Protecting Critical Inter-Domain Communication through Flyover Reservations
Marc Wyss, Giacomo Giuliari, Jonas Mohler, Adrian Perrig

TL;DR
This paper introduces flyover reservations, a hop-based bandwidth reservation system for critical inter-domain communication, and presents Helia, a secure, high-performance protocol that outperforms existing systems in scalability and security.
Contribution
The paper proposes flyover reservations as a novel hop-based approach and introduces Helia, a secure protocol for setup and data transmission, demonstrating scalability and security.
Findings
Helia achieves 160 Gbps reservation traffic processing.
Helia resists various powerful security attacks.
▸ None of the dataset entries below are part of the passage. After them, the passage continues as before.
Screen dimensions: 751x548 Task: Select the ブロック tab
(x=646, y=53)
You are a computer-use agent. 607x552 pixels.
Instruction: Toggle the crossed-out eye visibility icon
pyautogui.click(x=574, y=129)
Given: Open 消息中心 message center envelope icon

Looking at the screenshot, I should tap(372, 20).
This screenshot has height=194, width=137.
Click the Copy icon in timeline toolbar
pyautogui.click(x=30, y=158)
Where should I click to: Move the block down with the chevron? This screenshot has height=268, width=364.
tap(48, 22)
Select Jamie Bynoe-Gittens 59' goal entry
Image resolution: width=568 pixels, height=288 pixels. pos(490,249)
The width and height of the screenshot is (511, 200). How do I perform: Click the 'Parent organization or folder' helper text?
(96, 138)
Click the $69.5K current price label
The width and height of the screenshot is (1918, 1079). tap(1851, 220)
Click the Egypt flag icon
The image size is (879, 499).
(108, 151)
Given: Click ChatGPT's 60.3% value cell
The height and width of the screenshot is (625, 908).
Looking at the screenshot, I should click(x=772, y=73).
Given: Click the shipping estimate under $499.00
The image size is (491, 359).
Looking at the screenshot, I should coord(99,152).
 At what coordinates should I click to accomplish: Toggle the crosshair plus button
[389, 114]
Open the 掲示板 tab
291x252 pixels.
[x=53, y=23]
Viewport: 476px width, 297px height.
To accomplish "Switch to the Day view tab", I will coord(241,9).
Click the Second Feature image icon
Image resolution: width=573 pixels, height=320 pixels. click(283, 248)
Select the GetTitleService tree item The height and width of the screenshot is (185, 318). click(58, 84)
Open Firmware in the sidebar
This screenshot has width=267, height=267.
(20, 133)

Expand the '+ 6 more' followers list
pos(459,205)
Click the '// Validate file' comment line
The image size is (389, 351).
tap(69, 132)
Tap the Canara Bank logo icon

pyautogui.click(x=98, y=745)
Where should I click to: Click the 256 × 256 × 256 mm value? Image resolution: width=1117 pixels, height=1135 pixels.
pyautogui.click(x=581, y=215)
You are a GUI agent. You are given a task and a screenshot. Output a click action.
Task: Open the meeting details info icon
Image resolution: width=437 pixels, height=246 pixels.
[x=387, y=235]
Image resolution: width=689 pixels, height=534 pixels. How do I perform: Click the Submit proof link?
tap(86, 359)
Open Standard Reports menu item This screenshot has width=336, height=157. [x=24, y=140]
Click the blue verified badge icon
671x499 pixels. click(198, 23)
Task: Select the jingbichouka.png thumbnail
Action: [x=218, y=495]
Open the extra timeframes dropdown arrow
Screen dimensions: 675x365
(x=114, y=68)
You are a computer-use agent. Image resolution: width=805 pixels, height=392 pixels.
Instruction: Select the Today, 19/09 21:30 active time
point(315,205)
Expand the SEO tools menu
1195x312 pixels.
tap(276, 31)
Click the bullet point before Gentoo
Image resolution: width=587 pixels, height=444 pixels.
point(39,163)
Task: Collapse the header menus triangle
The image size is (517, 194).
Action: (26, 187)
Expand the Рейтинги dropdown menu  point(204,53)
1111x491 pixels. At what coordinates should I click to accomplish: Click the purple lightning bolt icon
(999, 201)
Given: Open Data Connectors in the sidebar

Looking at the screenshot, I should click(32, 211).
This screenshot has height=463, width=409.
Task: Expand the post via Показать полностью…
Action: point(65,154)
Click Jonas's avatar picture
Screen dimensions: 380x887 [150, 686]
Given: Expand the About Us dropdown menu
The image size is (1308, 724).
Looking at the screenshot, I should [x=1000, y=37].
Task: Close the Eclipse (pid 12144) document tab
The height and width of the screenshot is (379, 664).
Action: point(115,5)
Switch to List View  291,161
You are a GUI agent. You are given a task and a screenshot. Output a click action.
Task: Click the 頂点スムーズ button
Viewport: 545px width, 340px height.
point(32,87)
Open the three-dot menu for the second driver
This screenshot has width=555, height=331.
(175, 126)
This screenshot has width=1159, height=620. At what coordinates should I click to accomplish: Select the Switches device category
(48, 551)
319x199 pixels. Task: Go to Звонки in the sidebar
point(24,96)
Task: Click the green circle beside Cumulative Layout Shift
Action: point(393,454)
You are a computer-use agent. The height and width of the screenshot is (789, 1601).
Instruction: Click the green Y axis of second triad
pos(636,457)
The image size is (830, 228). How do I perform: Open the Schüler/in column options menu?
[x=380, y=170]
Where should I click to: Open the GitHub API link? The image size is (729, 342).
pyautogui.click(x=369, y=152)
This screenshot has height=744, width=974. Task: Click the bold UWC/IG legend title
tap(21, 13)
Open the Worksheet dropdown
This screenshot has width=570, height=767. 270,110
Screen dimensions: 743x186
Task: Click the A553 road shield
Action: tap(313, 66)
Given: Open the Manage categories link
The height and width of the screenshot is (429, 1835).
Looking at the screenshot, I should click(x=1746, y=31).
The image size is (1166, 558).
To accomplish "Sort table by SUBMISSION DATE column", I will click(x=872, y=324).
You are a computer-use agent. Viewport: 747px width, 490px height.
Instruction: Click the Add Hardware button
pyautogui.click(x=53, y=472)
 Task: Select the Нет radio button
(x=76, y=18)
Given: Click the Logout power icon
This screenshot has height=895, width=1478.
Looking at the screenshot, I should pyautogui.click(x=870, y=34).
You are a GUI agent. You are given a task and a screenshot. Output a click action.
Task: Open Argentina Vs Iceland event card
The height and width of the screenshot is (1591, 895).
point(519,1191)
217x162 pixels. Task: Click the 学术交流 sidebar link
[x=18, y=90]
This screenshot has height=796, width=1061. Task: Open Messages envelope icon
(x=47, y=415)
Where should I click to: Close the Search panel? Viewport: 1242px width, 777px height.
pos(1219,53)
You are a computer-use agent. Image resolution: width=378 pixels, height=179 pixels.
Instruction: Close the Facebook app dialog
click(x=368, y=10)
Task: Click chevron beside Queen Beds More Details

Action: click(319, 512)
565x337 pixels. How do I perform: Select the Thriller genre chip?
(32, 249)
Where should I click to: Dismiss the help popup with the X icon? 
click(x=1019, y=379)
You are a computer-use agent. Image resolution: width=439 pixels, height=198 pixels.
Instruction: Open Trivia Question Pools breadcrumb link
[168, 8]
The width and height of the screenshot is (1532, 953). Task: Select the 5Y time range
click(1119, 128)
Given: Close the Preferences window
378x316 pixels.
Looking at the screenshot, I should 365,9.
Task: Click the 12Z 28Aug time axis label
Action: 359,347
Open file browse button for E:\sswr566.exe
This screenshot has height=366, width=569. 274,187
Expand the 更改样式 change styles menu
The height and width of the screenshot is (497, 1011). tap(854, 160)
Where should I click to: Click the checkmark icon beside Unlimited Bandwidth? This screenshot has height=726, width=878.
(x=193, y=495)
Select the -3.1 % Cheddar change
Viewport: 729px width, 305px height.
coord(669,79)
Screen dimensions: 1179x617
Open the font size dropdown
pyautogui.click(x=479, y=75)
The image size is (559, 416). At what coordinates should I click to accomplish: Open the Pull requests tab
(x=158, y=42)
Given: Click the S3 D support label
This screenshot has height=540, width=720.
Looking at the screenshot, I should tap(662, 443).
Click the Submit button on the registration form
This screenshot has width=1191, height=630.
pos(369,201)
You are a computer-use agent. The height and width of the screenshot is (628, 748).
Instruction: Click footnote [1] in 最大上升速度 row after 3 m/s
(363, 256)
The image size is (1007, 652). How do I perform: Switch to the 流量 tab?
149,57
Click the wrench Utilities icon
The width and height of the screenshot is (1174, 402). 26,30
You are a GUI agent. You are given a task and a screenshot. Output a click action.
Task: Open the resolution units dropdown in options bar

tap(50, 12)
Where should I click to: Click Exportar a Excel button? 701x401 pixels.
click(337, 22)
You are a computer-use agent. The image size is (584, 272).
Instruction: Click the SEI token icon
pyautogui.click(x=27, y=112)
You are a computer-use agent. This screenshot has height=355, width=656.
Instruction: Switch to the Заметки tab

Flyover reservations are scalable in large network graphs.
Abstract
To protect against naturally occurring or adversely induced congestion in the Internet, we propose the concept of flyover reservations, a fundamentally new approach for addressing the availability demands of critical low-volume applications. In contrast to path-based reservation systems, flyovers are fine-grained "hop-based" bandwidth reservations on the level of individual autonomous systems. We demonstrate the scalability of this approach experimentally through simulations on large graphs. Moreover, we introduce Helia, a protocol for secure flyover reservation setup and data transmission. We evaluate Helia's performance based on an implementation in DPDK, demonstrating authentication and forwarding of reservation traffic at 160 Gbps. Our security analysis shows that Helia can resist a large variety of powerful attacks against reservation admission and traffic forwarding. Despite its…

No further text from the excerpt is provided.